[SUPPLIED TEXT]
--------------------

Beautiful. Ugly. Artist canvas. Magnet for graffiti.
The Lafayette Building began its life as just another skyscraper in a skyline littered with them. It ended that life at the center of a heated preservation battle that made headlines. Many praised its architectural details; many called it a rundown old eyesore. Its windows were covered in street art, making it a target of both spray-paint-toting trespassers and critics alike.
Construction of the Lafayette Building began in early 1923 on a triangular hunk of land bounded by Lafayette Boulevard, Michigan Avenue and Shelby Street. The distinguished high-rise office building would open in September 1923.
One of a kind in the skyline
The 14-story tower was designed by noted theater architect C. Howard Crane, who also did the Fox, United Artists and the State/Palms/Fillmore theaters downtown. The 234,000-square-foot building is constructed out of brick, terra cotta and limestone in the neo-classical style. Once one of Detroit’s premier office buildings, it was said to have cost $2 million to $3 million to build (about $24.1 million to $36.2 million today).
The Italian Renaissance skyscraper’s V-shaped design allowed for more offices to have windows and natural sunlight, the unusual layout is the only one like it in Detroit, making it a unique fixture in the city’s urban fabric. It shares more than a passing resemblance with Atlanta's Hurt Building, built in 1913 by architect John Hurt.
A masterpiece is created
The site was once home to the Bressler Block, property owned by Charles Bressler and made up of small buildings, including the Detroit Book Exchange and bars and restaurants. The property was acquired by the Edsel Ford family in 1910 and leased it until 1917. Shortly thereafter, plans to build a skyscraper on the land began to take shape. The building was erected by a syndicate headed by George G. Epstean and Julius Herman, who vowed to erect “Michigan’s finest office building in the heart of Detroit.” This part of Detroit was seeing a tremendous amount of growth at the time, as the opulent Book-Cadillac Hotel went up at the same time as the Lafayette, and the stately Detroit Free Press Building across the street was built in 1925.

--------------------

[GIVEN DATA]
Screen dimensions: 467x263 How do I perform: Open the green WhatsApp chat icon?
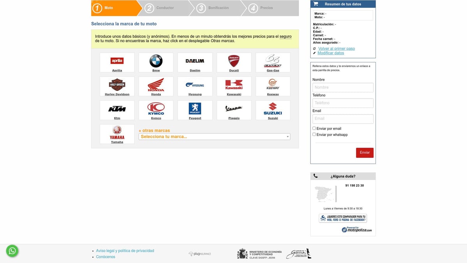[12, 251]
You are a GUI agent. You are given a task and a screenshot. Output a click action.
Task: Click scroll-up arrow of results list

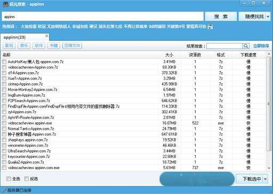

--------------------

[WHAT TO DO]
A - Reproduce the passage of the Lafayette Building text between "A masterpiece is" and "built in 1925.", inclusive.
B - Continue the history of the Lafayette Building from its final sentence.
This material was drawn from a source unrelated to the Lafayette Building text.

[WRITTEN ANSWERS]
A -
A masterpiece is created
The site was once home to the Bressler Block, property owned by Charles Bressler and made up of small buildings, including the Detroit Book Exchange and bars and restaurants. The property was acquired by the Edsel Ford family in 1910 and leased it until 1917. Shortly thereafter, plans to build a skyscraper on the land began to take shape. The building was erected by a syndicate headed by George G. Epstean and Julius Herman, who vowed to erect “Michigan’s finest office building in the heart of Detroit.” This part of Detroit was seeing a tremendous amount of growth at the time, as the opulent Book-Cadillac Hotel went up at the same time as the Lafayette, and the stately Detroit Free Press Building across the street was built in 1925.

B -
For its part, the Lafayette was outfitted with marble drinking fountains, marble wainscotting and bronze and American walnut trimmings. The ground floor has an arcade between the Michigan and Lafayette street level entries. The arcade is outfitted with marble and bronze, also in the Italian Renaissance style. Its roofline features a gorgeous ridge of terra cotta featuring hundreds of intricate fleur de lis.
Money woes
In 1931, the Bohn Aluminum & Brass Co. acquired a 99-year lease on what was then known as the Michigan Lafayette Building and made the structure its home. Soon, it would own the entire thing.
The building encountered financial troubles soon after opening, as the Michigan Lafayette Building Co. defaulted on a $50,000 tax payment (about $750,000 today) in 1932. The problem was that the company had already issued $1.8 million in bonds ($27.09 million today) and sold $250,000 (about $3.76 million) in stock to build the building. Two of the shareholders sued trying to force a forfeiture. By the following October, Charles B. Bohn, the president of Bohn Aluminum, solved the problem by acquiring all of the stock in the Michigan & Shelby Land Co. -- which owned the land on which the building sits -- and bought the Lafayette outright from E.L. Ford, Hetty B. Speck, Nell Ford Torrey and Stella F. Schlotman for an undisclosed amount. The Detroit Free Press reported at the time that the transaction was believed to be one of the largest in Detroit real estate history at the time, and real estate records showed it was assessed in 1933 at $1.95 million (about $30.95 million today).
Besides Bohn Corp., the Lafayette also once housed the Michigan Supreme Court, the state Tax Tribunal and railroad companies. The venerable downtown retailer Henry the Hatter once operated out of its walls. Its bottom three floors were dedicated for shops; its ground floor had an arcade layout. The high-rise served as an office building throughout its life, especially court and court recorder offices because of its location across from the Theodore Levin Federal Courthouse.
Bohn died in 1953, and ownership of the building was handed to the Charles B. Bohn Estate, which was managed by three trustees. Bohn’s death set the stage for the Lafayette Building to change hands at a dizzying pace.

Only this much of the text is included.